__Problem description__: Each of the lines from the one that contains "Task: Click the left" to the end of the entries below should be output exactly.

__Extracted information__:
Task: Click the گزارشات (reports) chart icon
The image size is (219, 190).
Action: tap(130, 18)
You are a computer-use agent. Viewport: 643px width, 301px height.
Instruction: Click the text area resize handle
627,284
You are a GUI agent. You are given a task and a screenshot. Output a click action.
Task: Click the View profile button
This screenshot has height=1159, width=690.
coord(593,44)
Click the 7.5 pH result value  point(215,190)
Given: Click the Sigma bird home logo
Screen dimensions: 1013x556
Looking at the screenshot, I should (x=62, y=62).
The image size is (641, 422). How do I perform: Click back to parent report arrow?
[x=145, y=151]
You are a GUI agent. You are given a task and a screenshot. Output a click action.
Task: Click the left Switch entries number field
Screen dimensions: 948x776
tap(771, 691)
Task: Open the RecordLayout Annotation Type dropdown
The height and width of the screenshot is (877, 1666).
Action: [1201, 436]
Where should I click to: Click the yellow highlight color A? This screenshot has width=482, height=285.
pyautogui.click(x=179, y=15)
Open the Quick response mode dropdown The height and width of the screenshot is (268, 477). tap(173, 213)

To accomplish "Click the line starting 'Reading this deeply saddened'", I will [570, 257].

__Answer section__:
Task: Click the left Switch entries number field
Screen dimensions: 948x776
tap(771, 691)
Task: Open the RecordLayout Annotation Type dropdown
The height and width of the screenshot is (877, 1666).
Action: [1201, 436]
Where should I click to: Click the yellow highlight color A? This screenshot has width=482, height=285.
pyautogui.click(x=179, y=15)
Open the Quick response mode dropdown The height and width of the screenshot is (268, 477). tap(173, 213)

To accomplish "Click the line starting 'Reading this deeply saddened'", I will [570, 257].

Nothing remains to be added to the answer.